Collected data
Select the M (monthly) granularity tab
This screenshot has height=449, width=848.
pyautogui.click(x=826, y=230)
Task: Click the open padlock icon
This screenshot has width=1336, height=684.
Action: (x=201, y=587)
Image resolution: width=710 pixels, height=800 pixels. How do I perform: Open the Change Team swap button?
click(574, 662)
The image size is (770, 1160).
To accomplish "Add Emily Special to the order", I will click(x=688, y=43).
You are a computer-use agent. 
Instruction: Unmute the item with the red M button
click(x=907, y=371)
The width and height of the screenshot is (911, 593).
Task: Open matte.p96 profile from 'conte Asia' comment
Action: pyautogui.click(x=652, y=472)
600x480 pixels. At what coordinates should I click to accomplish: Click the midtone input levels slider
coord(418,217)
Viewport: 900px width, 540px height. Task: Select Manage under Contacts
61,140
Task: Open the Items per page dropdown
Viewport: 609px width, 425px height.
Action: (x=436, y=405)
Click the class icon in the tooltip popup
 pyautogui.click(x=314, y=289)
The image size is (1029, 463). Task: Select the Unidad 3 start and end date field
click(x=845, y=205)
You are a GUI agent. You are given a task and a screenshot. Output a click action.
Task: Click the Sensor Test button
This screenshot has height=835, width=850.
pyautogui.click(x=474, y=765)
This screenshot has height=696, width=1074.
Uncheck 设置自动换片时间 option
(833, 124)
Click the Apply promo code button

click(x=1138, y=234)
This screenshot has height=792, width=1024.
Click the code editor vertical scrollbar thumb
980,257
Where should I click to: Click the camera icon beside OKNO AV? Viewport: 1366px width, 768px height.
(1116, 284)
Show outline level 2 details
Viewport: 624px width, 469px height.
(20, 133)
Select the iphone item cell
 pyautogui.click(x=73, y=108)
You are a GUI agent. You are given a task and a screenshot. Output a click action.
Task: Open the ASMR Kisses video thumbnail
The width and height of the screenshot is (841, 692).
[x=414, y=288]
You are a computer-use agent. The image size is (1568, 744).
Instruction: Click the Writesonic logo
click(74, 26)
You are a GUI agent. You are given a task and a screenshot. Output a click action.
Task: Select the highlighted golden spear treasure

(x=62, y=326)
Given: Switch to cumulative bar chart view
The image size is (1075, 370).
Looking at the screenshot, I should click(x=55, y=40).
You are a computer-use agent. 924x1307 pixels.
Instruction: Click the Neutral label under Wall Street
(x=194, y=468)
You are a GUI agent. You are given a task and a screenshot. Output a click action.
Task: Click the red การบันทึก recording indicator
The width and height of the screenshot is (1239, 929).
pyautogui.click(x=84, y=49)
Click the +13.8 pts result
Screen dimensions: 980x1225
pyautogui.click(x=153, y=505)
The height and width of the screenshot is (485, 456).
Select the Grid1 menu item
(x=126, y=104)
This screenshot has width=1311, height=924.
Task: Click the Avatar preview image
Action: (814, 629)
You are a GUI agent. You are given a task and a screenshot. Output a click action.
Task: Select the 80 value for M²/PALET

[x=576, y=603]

WHAT THE TASK REQUIRES » Retype each entry exactly, leaving none of them out.

RESULT OF THIS EXERCISE »
Select the M (monthly) granularity tab
This screenshot has height=449, width=848.
pyautogui.click(x=826, y=230)
Task: Click the open padlock icon
This screenshot has width=1336, height=684.
Action: (x=201, y=587)
Image resolution: width=710 pixels, height=800 pixels. How do I perform: Open the Change Team swap button?
click(574, 662)
The image size is (770, 1160).
To accomplish "Add Emily Special to the order", I will click(x=688, y=43).
You are a computer-use agent. 
Instruction: Unmute the item with the red M button
click(x=907, y=371)
The width and height of the screenshot is (911, 593).
Task: Open matte.p96 profile from 'conte Asia' comment
Action: pyautogui.click(x=652, y=472)
600x480 pixels. At what coordinates should I click to accomplish: Click the midtone input levels slider
coord(418,217)
Viewport: 900px width, 540px height. Task: Select Manage under Contacts
61,140
Task: Open the Items per page dropdown
Viewport: 609px width, 425px height.
Action: (x=436, y=405)
Click the class icon in the tooltip popup
 pyautogui.click(x=314, y=289)
The image size is (1029, 463). Task: Select the Unidad 3 start and end date field
click(x=845, y=205)
You are a GUI agent. You are given a task and a screenshot. Output a click action.
Task: Click the Sensor Test button
This screenshot has height=835, width=850.
pyautogui.click(x=474, y=765)
This screenshot has height=696, width=1074.
Uncheck 设置自动换片时间 option
(833, 124)
Click the Apply promo code button

click(x=1138, y=234)
This screenshot has height=792, width=1024.
Click the code editor vertical scrollbar thumb
980,257
Where should I click to: Click the camera icon beside OKNO AV? Viewport: 1366px width, 768px height.
(1116, 284)
Show outline level 2 details
Viewport: 624px width, 469px height.
(20, 133)
Select the iphone item cell
 pyautogui.click(x=73, y=108)
You are a GUI agent. You are given a task and a screenshot. Output a click action.
Task: Open the ASMR Kisses video thumbnail
The width and height of the screenshot is (841, 692).
[x=414, y=288]
You are a computer-use agent. The image size is (1568, 744).
Instruction: Click the Writesonic logo
click(74, 26)
You are a GUI agent. You are given a task and a screenshot. Output a click action.
Task: Select the highlighted golden spear treasure

(x=62, y=326)
Given: Switch to cumulative bar chart view
The image size is (1075, 370).
Looking at the screenshot, I should click(x=55, y=40).
You are a computer-use agent. 924x1307 pixels.
Instruction: Click the Neutral label under Wall Street
(x=194, y=468)
You are a GUI agent. You are given a task and a screenshot. Output a click action.
Task: Click the red การบันทึก recording indicator
The width and height of the screenshot is (1239, 929).
pyautogui.click(x=84, y=49)
Click the +13.8 pts result
Screen dimensions: 980x1225
pyautogui.click(x=153, y=505)
The height and width of the screenshot is (485, 456).
Select the Grid1 menu item
(x=126, y=104)
This screenshot has width=1311, height=924.
Task: Click the Avatar preview image
Action: (814, 629)
You are a GUI agent. You are given a task and a screenshot. Output a click action.
Task: Select the 80 value for M²/PALET

[x=576, y=603]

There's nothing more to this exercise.